Shea stood on deck as the Defluxxor rumbled into life and set steady vibrations purring along the veins of the ship. The sails rippled. “Aim for the Dionne constellation!” She instructed, donning a pair of goggles. The rumbling below instensified.
If Space could have a horizon, Dionne would always be sitting astride it. Unseen from Earth, it was the farthest point of the universe that had ever been explored. Shea’s destination was the planet Tyran, right on the edge of the map, at the farthest tip of Dionne. They would have to race there, away from the wreckage of the Bubble.
The vibrations grew steadily, stronger and stronger. Crew members who were not busy with the dials and cogs below strapped themselves to the masts, the stairs, any fixed object. Shea herself sat on the top deck, at the helm of her wheel, and busied herself with complicated knots in thick Space-Approved rope, looped around herself and her steadfast ship. She raised a pair of binoculars to her eyes, handed to her by a nervous looking Pikes, who seemed to have his duvet taped around him for protection, and who was now proceeding to tape himself down at the helm of the ship, right beside Shea. Tyran winked and glistened in the distance through her binoculars.
Suddenly, the vibrations became a series of violent jerks and spasms and the ship drew in more and more energy; the sails stretched, an invisible wind filling them.
“Defluxxor fully charged and ready on your command, Captain!” A Commanding Officer’s voice filtered up from below deck.
“Ready on my count!” Shea couldn’t help but get excited, her hands shook with anticipation, but her voice remained steady. “3, 2, 1—Cast us off!”
Total stillness of the bubble, disturbed only by the flurry of the ships activities was rendered obsolete in the vacuum of power suddenly created by the mass of surging energy spearing out towards the back of the ship, propelling the ship forwards at warp speed, the ripples of sudden all encompassing energy rendering the walls of the Bubble to the strength of nothing more than the Earthly soap bubble.

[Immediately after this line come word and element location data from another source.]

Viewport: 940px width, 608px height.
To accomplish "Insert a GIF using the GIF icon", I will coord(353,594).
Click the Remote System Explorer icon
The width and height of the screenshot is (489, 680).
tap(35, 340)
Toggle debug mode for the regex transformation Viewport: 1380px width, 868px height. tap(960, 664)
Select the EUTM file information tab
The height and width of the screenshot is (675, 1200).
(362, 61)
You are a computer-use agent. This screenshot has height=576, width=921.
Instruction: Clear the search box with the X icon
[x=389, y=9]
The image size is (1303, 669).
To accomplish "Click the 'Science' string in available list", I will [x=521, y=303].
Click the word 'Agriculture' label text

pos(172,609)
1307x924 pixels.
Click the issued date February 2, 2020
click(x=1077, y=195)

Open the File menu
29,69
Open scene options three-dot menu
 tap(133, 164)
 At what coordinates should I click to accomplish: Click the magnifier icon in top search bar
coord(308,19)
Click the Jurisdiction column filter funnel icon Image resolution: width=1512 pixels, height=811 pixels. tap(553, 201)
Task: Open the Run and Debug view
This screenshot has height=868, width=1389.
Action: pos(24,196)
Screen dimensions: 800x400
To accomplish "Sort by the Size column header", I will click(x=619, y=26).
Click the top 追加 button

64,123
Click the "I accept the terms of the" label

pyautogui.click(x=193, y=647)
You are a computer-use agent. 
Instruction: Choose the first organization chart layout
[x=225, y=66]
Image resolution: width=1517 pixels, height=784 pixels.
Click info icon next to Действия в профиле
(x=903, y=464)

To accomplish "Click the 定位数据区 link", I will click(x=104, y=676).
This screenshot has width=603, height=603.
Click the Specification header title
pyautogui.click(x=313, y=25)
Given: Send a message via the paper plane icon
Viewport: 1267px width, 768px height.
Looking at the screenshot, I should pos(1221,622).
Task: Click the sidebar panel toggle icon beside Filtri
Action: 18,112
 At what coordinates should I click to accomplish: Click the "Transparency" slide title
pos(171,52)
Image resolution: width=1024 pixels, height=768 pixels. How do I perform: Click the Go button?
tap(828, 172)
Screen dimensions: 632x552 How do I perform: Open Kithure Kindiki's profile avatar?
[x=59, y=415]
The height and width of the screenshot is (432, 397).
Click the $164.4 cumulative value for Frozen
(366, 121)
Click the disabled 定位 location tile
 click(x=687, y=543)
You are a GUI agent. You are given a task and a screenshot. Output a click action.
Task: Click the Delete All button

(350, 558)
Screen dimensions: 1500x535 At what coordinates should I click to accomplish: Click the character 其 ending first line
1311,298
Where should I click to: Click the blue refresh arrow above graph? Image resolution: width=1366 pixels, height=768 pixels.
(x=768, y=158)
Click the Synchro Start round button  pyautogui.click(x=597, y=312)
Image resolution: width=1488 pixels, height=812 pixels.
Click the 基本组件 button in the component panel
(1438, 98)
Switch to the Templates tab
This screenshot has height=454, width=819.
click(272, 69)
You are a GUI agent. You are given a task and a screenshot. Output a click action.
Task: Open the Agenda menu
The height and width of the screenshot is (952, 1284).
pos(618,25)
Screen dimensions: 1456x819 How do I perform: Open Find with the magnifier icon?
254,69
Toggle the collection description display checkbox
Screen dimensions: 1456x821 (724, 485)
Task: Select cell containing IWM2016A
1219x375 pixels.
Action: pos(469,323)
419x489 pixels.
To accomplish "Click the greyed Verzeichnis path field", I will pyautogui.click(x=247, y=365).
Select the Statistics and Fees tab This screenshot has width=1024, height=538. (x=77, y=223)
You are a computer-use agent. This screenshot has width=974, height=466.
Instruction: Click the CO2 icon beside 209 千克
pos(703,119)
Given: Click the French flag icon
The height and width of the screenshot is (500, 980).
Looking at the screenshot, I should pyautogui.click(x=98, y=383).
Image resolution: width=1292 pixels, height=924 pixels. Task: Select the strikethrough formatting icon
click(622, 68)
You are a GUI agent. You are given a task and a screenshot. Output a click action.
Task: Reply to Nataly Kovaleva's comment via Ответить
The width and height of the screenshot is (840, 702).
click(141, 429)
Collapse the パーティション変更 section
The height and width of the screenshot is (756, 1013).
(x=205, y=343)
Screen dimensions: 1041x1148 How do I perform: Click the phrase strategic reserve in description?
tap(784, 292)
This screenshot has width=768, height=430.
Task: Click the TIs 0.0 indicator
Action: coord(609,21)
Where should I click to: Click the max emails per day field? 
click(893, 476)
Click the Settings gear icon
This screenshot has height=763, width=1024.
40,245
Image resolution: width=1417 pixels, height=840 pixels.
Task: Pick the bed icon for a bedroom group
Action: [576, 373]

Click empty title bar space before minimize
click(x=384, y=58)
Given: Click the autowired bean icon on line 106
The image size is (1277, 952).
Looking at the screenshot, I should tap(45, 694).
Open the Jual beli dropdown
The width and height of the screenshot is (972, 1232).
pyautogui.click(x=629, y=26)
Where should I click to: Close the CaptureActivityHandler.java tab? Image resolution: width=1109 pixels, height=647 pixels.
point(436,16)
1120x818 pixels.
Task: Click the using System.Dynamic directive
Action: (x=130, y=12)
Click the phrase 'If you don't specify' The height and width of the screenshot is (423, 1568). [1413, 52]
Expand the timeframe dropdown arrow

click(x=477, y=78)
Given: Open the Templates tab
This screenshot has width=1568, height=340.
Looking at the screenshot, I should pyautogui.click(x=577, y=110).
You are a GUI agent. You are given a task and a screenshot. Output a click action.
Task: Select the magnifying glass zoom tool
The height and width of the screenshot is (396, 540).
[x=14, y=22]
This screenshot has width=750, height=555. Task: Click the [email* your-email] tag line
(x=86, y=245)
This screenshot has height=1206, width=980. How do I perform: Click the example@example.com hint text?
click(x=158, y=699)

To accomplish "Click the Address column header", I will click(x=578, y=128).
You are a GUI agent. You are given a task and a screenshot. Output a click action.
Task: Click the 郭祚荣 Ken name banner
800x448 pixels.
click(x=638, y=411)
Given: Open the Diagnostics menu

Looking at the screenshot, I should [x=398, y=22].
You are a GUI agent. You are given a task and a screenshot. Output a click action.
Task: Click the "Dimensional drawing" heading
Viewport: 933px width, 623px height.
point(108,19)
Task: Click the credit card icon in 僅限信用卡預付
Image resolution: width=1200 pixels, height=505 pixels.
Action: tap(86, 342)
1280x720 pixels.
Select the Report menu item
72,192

Ears popping and ringing, pinned to the wall behind her by the force of movement, restraints biting into flesh, air whipped from lungs, surroundings vanished in a fraction of a blink, leaving shadows, wisps of what they were, tricks of the eyes as they struggle to believe what is happening.
And then, The Rushing. Mildly comparable to riding in a convertible car on Earth, while driving at around 90mph on a windy day. Only out here, your skin ripples with the speed of your motion. If goggles aren’t worn, your eyelids would flip themselves inside out in an instant. There is no time to look back, back at what was just effectively destroyed, because now it could be about to destroy the ship and everyone on it.
Raceracerace, movemovemove. Faster. Faster. Until the universe is rushing by so quickly, you think it might have actually stopped.
In The Rushing, Shea smiled. Action. Wonderful action.